• [Materials provided]
-- begin --
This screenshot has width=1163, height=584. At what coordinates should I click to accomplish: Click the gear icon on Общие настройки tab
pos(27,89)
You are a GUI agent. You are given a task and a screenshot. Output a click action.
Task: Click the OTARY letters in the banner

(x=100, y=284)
-- end --
-- begin --
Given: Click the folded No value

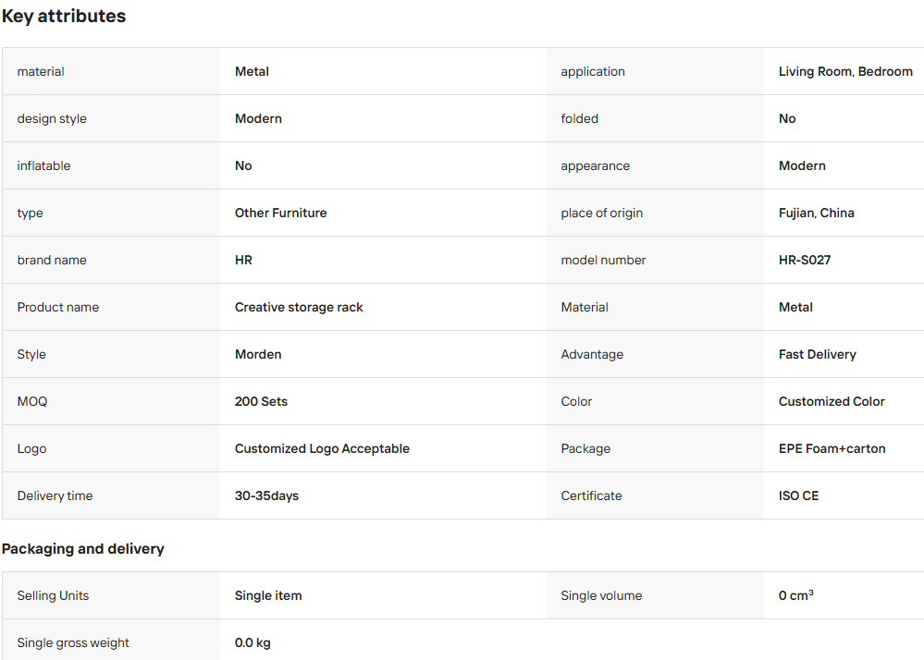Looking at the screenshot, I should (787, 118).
-- end --
• [Work instructions] Give the stretch from the line containing "You are a GUI" through the line containing "(x=100, y=284)", both included, as a two-column CSV with the headers item and answer. Each item gets one row, with its text and its answer each in a single quoted field and line breaks turned into spaces.

• [Full answer]
item,answer
"You are a GUI agent. You are given a task and a screenshot. Output a click action. Task: Click the OTARY letters in the banner","(x=100, y=284)"